Application of automatic web search (NAS) in semantic segmentation (2)


preface:This paper will introduce how to search the semantic segmentation model based on proxylessnas. The final search model structure can reach 36 FPS test results on the CPU, and show the application of automatic network search (NAS) in semantic segmentation.

With the advent of neural architecture search technology, deep learning has gradually developed to the stage of automatic design of network structure and super parameter configuration. Especially in the context of AI landing, many models need to be deployed on mobile devices. According to different devices (GPU, CPU, chip, etc.) and different model requirements (latency, model size, flops), using NAS to automatically search the best network structure will be a promising direction.LastThis paper introduces the basic framework of NAS, darts [1], which is required for entry, and its application in the field of semantic segmentation. Only a few months from now, the number of NAS papers has increased significantly: in terms of theoretical research, the methods of search strategy and evaluation performance seem to be stable. I have to mention that regnet [2] of fair team recently discussed the design of search space and verified the theories of common design models one by one through a large number of experiments, We can reduce the search space according to its conclusion, so as to improve the search efficiency; In terms of application, it mainly focuses on object detection, as well as segmentation, Reid, Gan and other fields.

NAS is a new technology, but semantic segmentation is an old saying. Since the advent of FCN, the simple and crude encoder decoder structure of segnet and UNET can achieve acceptable results on a variety of images. After the deep lab series, it has reached its peak in the open source dataset. From an academic point of view, semantic segmentation seems to have reached the bottleneck, so researchers have turned to small samples, semi supervised, domain adaptation, cloud point and other directions to find another way. But the landing of semantic segmentation is very difficult. In the actual landing scenario, various object detection tasks can be completed by using the common backbone (RESNET or Yolo Series), but the effect on segmentation is not good:

  1. Due to the light and other reasons, the intensity distribution of the actual scene image is more complex, and the segmentation needs to subdivide the boundary, so the determination of the pixel value is particularly important. However, compared with detection, segmentation has high data labeling cost, resulting in less training data, and only relying on data augmentation and other means to improve is limited.
  2. Segmentation is the task of pixel wise. Because it processes every pixel, the model is generally much larger than the model of object detection (you see this model is long and wide). If your model requires real-time reasoning (> 16 FPS), accuracy and speed will inevitably conflict. Double kill!
  3. When semantic segmentation is used in video stream, the requirement for accuracy will be higher. Even if there is only a few pixels difference between every two frames, even if there is little difference in the value of Miou, the human eye looks unstable, and there will be a boundary of “jitter”. Triple kill!
  4. When the semantic segmentation model goes down the cloud and is deployed on the mobile terminal with limited computing power, the underlying chip may not support many operations, making Quadra kill once the model that can play happily on the GPU arrives on the CPU!
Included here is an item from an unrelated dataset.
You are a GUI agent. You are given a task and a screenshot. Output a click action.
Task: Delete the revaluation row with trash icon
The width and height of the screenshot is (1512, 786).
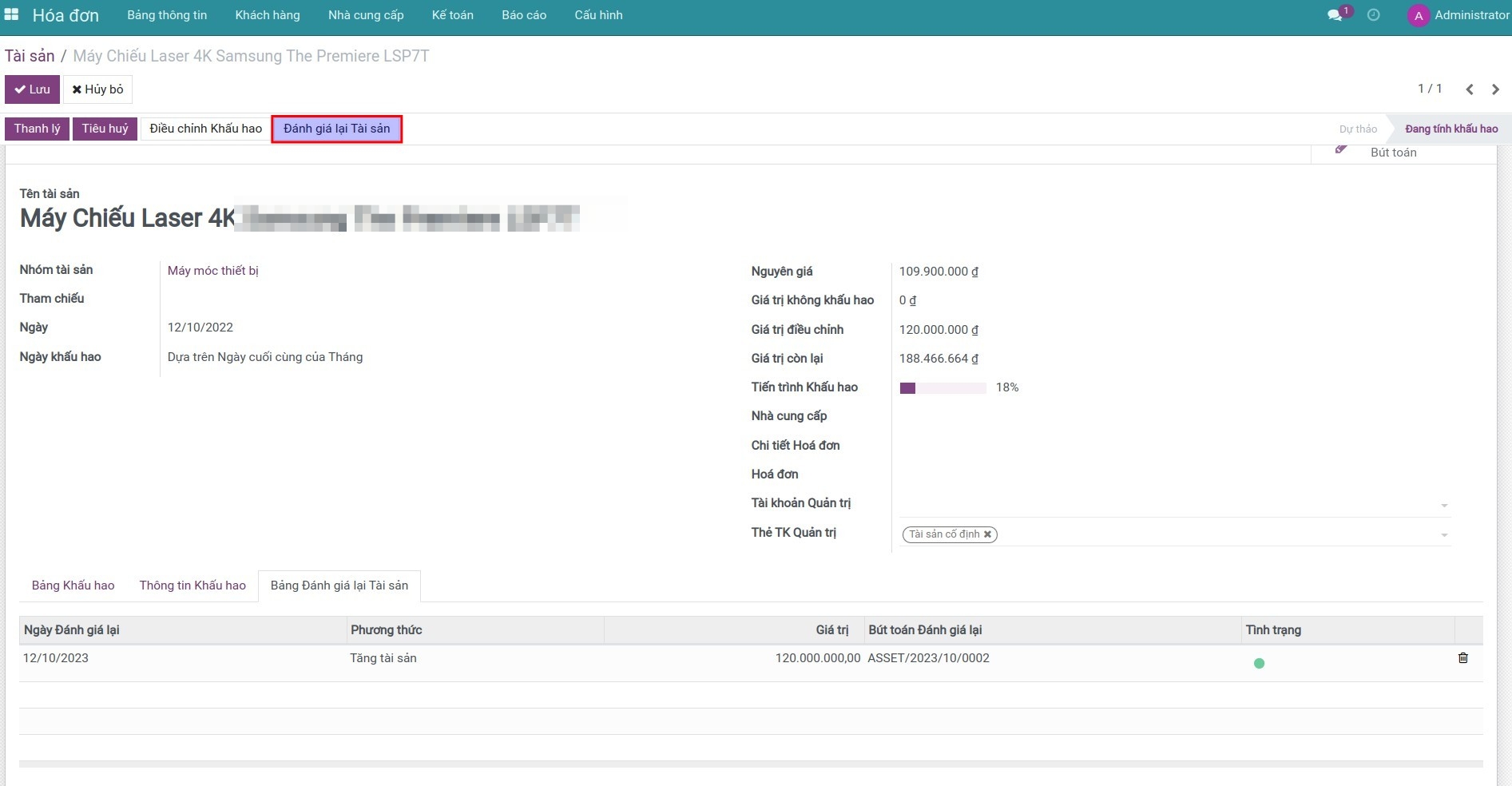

The accuracy and speed of the model must be balanced in the landing of semantic segmentation, and it is very difficult to design such a network structure. A series of small models such as bisenet [3], shufflenetv2 [4], mobilenetv3 [5] were tried, but the accuracy and speed did not meet the requirements. As the saying goes, a tall building rises from the ground, success can only depend on itself. In the end, we should hope that NAS will automatically search for qualified models. The NAS used in semantic segmentation described in the previous article is still in the exploratory stage. It runs on the GPU and tries to reduce flops or params. However, flops or parameters are not positively correlated with the speed of model reasoning. Only reducing the parameters can not meet the requirements of real-time reasoning. The later fasterseg [6] seems to have an amazing speed, but it also uses tensorrt to accelerate. This paper will try to complete the task of real-time human shape segmentation on the CPU, and select proxylessnas as the baseline to search the model structure. The experimental results prove that proxylessnas [7] can stand the test, and the conscience of the industry.
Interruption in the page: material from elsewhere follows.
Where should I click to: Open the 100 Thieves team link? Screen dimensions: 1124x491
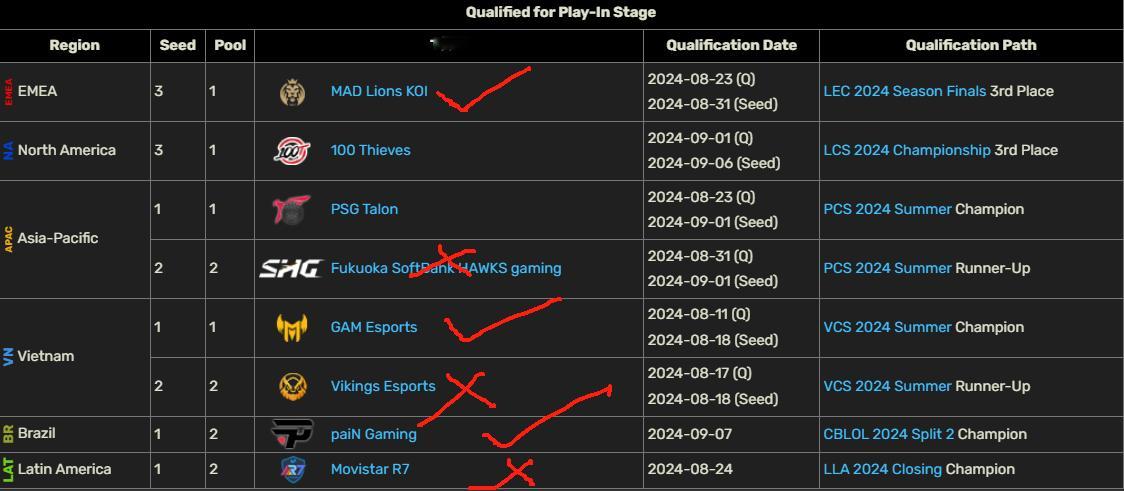point(371,150)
1.Overview of ProxylessNAS

The reason for choosing proxylessnas [7] is not only that it comes from a famous family and the code is open source. The accuracy of cifar10 and Imagenet data sets can stand out from many NAS models, but also that it takes into account the work of model performance (such as speed, model size and parameter quantity) earlier. In addition, unlike DAG cells searched by darts [1], the backbone network of proxylessnas [7] adopts a simple chain structure. This chained structure has obvious speed advantages over DAG cell because the connection between its operators is relatively simple.

1.1 Super-net setting

We still use the basic framework of NAS to parse proxylessnas [7].
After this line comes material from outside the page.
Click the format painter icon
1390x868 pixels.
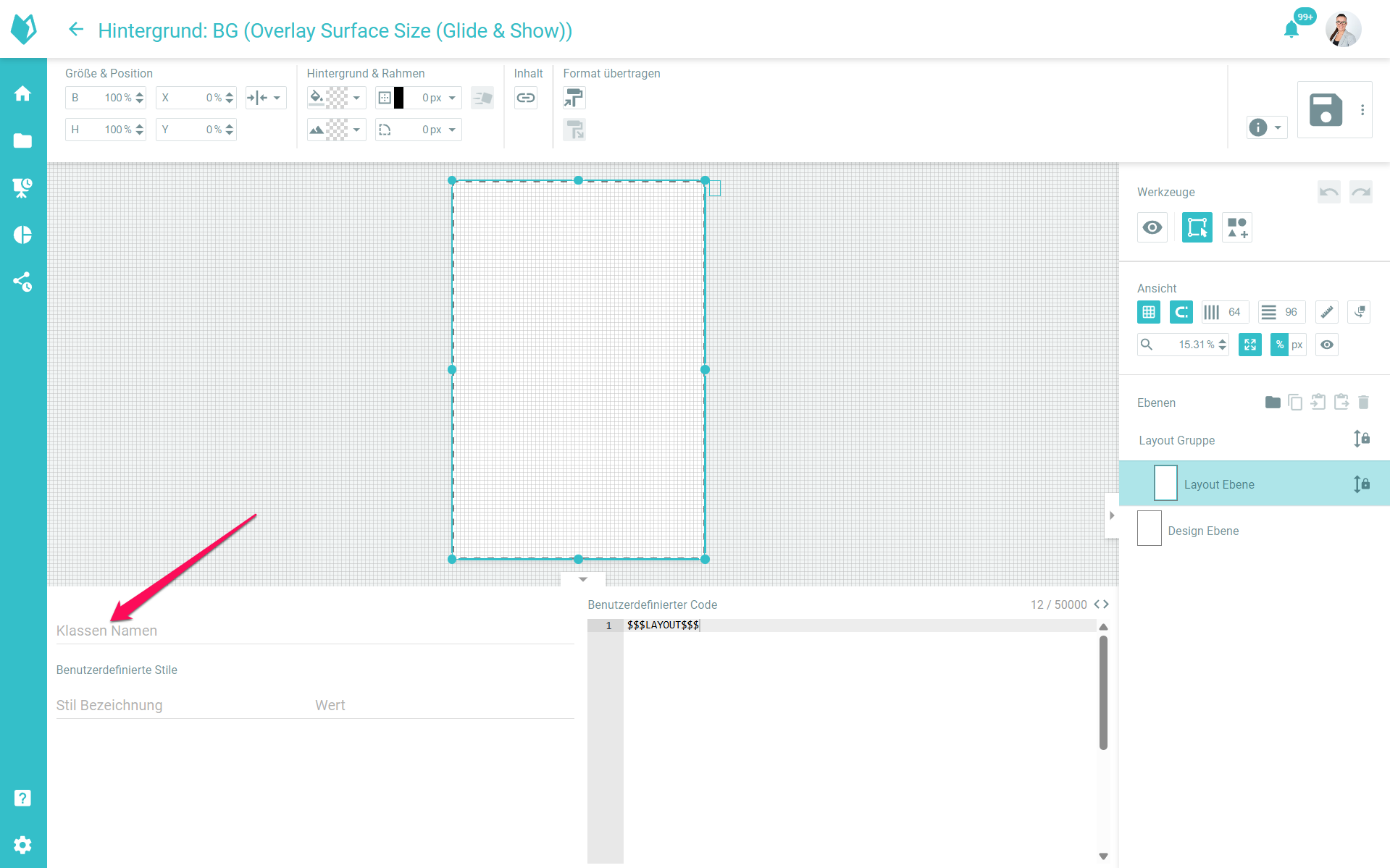coord(574,98)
Application of automatic web search (NAS) in semantic segmentation (2)

Figure 1: NAS framework

  • Search space: the operation candidate defined in the search space is a block from mobilenetv2 [8], taking different kernel sizes (3, 5, 7) and different expansion rates (3, 6), plus identity and zero operations, a total of 8 OPS (c.f. Figure 1). The macro structure of the network is a common chain structure to complete classification. Each layer has 8 OPS candidates (c.f. Figure 2). As mentioned earlier, too complex connection between operators will slow down the speed. The common small model structure is this chain structure.
  • Search strategy: the search strategy adopts the differentiable method, which is very common in the past two years. Although it is less stable than RL and EA, it can greatly improve the search speed.
  • Evaluation performance: one shot weight sharing is also the most common form of super net. For teams and individuals who lack computing resources, this method can improve search efficiency and reduce memory consumption.

1.2 Super-net training

The parameters of super net include two parts: the parameters of the operation itself and the weight of each operation (recorded as {alpha, beta, sigma…} in Figure 2). The training data is divided into two parts, one is used to train the weight of operations in super net, and the other is used to update the weight of OPS.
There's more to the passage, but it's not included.